>>>

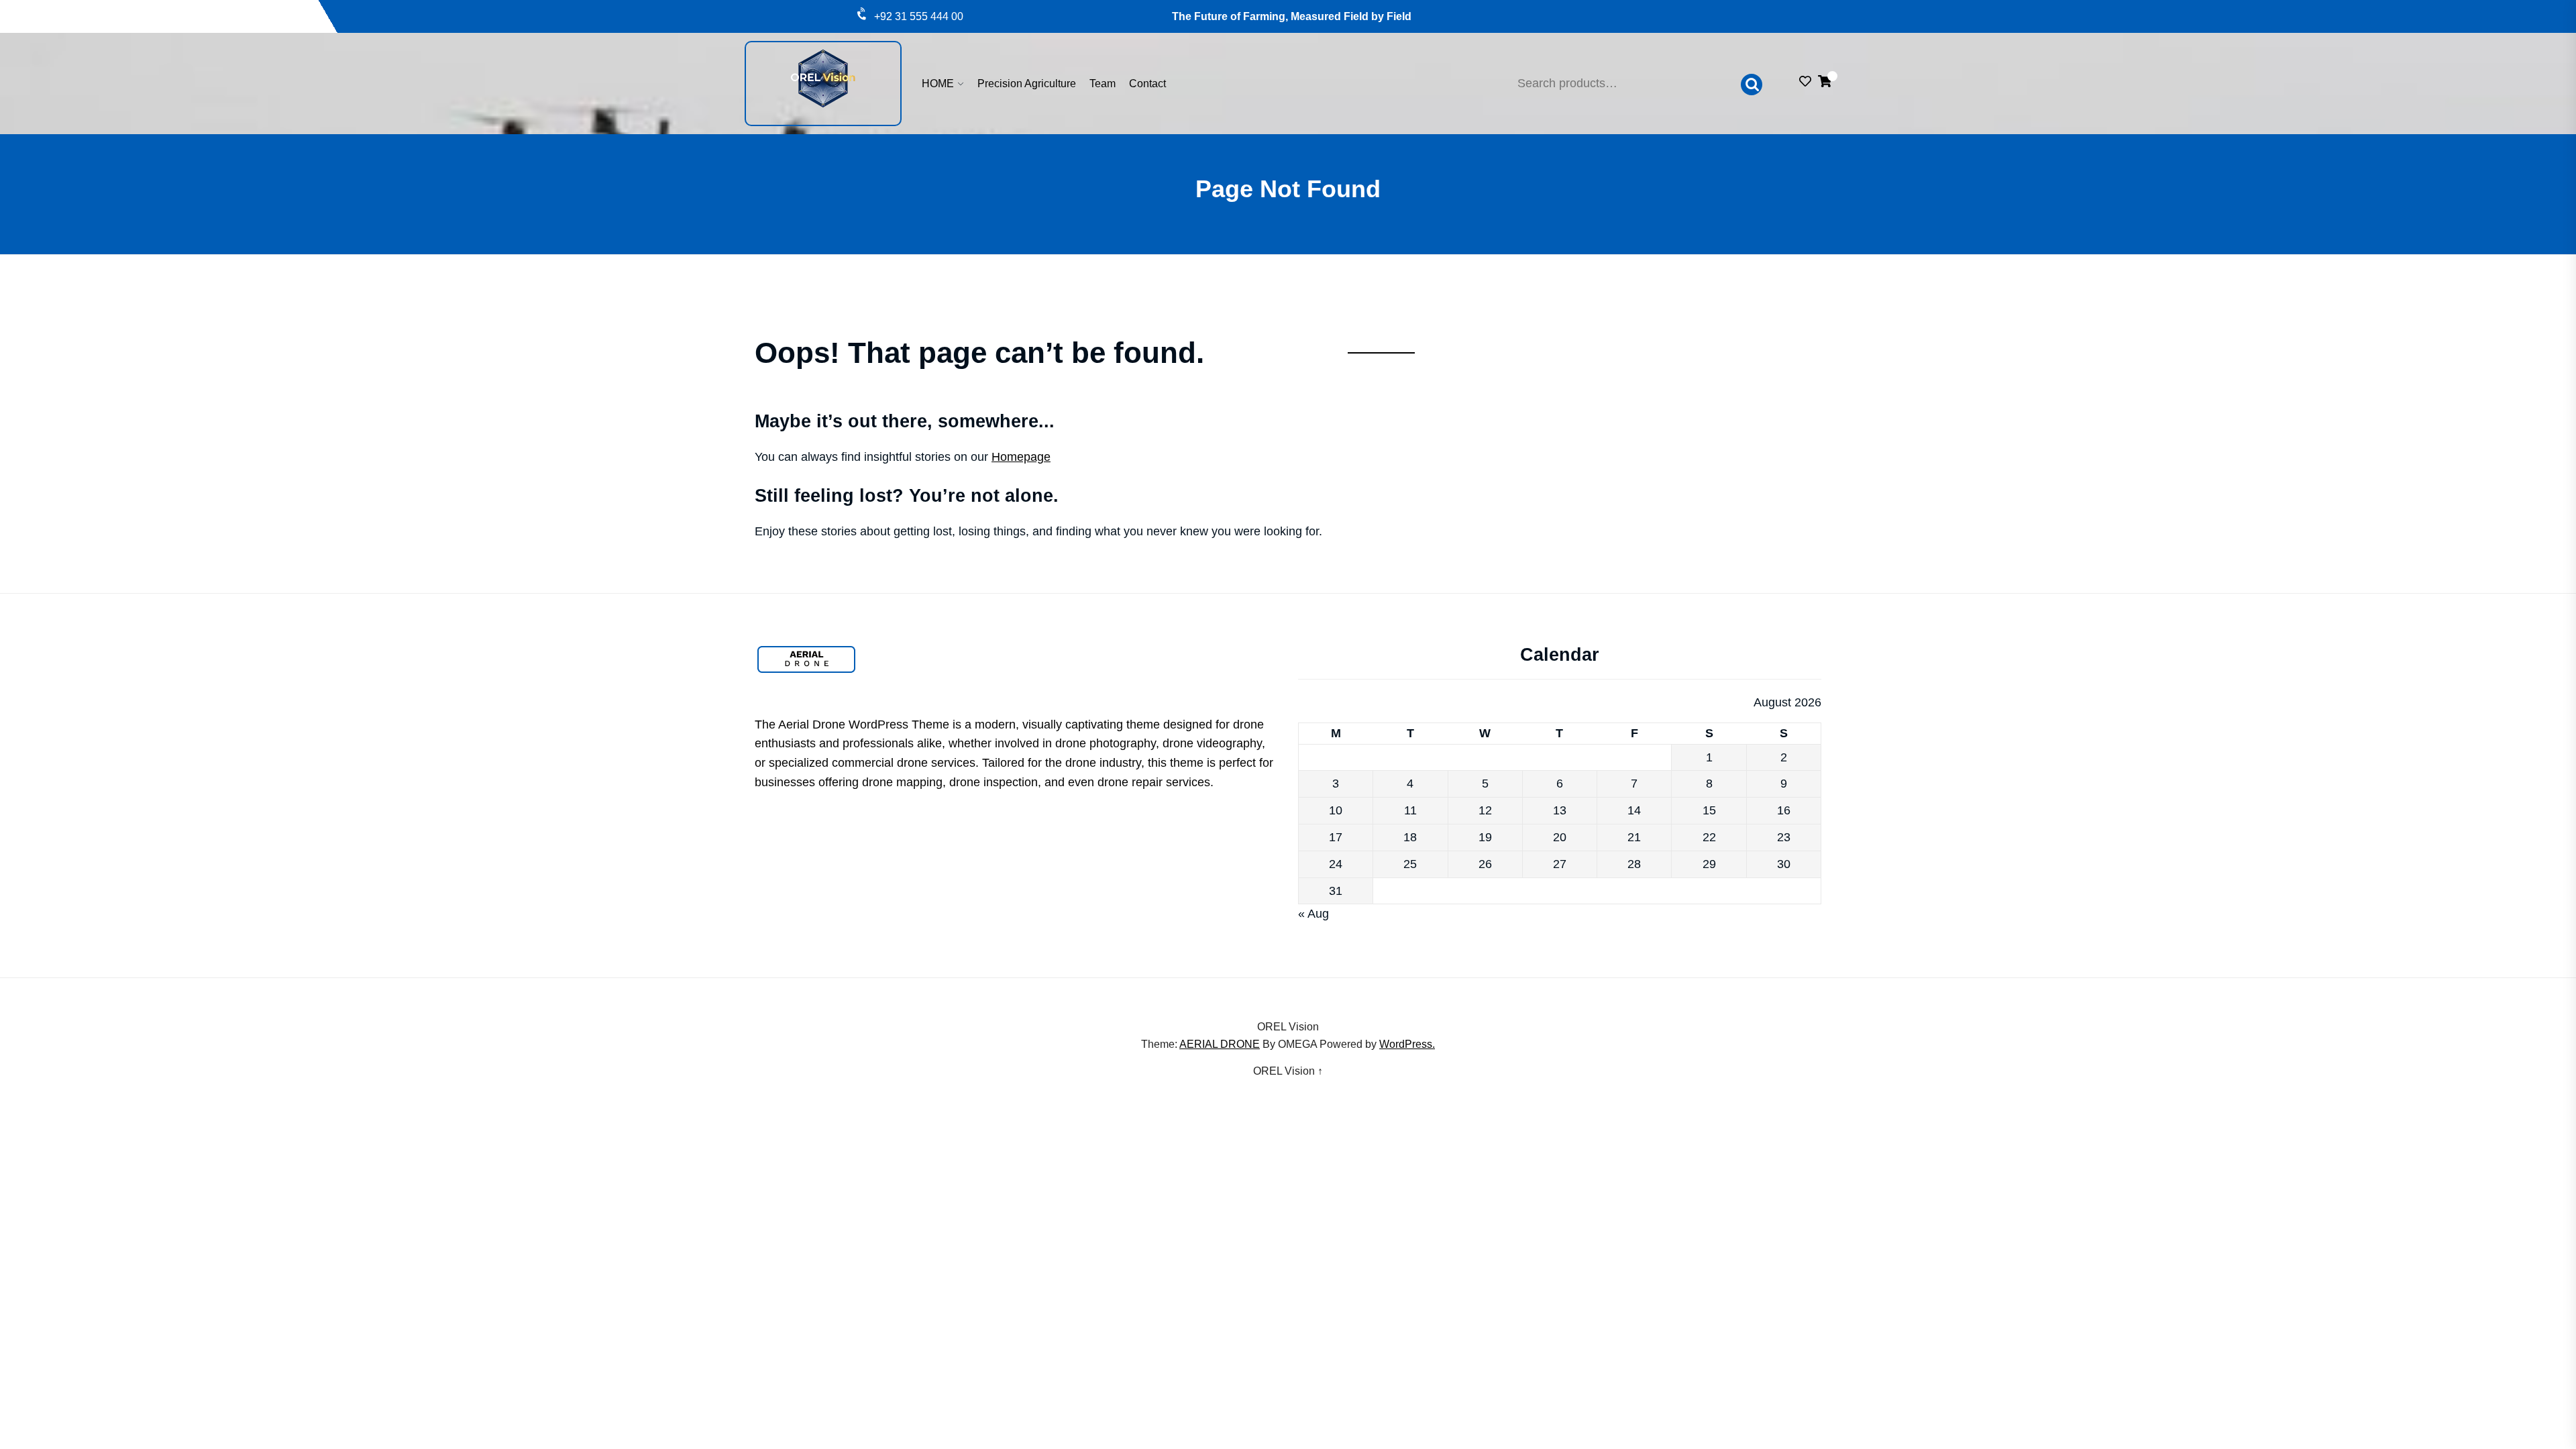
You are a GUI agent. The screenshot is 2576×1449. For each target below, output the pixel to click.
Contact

<<<
>>>

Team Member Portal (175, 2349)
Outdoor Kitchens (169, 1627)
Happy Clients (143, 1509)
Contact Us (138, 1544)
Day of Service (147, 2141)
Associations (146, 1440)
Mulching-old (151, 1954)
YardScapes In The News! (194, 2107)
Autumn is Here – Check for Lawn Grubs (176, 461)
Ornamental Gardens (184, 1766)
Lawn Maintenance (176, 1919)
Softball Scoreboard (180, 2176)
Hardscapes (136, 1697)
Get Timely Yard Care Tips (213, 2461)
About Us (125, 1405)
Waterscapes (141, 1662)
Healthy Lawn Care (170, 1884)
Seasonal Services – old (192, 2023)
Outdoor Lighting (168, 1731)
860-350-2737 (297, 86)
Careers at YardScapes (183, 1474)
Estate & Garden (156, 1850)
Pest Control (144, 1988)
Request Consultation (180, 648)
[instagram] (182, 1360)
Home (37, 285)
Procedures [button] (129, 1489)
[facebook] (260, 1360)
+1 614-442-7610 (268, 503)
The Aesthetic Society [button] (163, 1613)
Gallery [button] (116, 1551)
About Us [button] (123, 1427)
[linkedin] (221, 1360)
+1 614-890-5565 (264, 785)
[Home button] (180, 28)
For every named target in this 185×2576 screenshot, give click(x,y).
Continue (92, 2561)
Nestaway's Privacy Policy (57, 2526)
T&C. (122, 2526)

<<<

● How to complete this task
Among the entries above, find the line with "Healthy Lawn Care (170, 1884)" and the line with "T&C. (122, 2526)"; give again exactly these two lines and all lines between them.

● Answer to this exercise
Healthy Lawn Care (170, 1884)
Seasonal Services – old (192, 2023)
Outdoor Lighting (168, 1731)
860-350-2737 (297, 86)
Careers at YardScapes (183, 1474)
Estate & Garden (156, 1850)
Pest Control (144, 1988)
Request Consultation (180, 648)
[instagram] (182, 1360)
Home (37, 285)
Procedures [button] (129, 1489)
[facebook] (260, 1360)
+1 614-442-7610 (268, 503)
The Aesthetic Society [button] (163, 1613)
Gallery [button] (116, 1551)
About Us [button] (123, 1427)
[linkedin] (221, 1360)
+1 614-890-5565 (264, 785)
[Home button] (180, 28)
For every named target in this 185×2576 screenshot, give click(x,y).
Continue (92, 2561)
Nestaway's Privacy Policy (57, 2526)
T&C. (122, 2526)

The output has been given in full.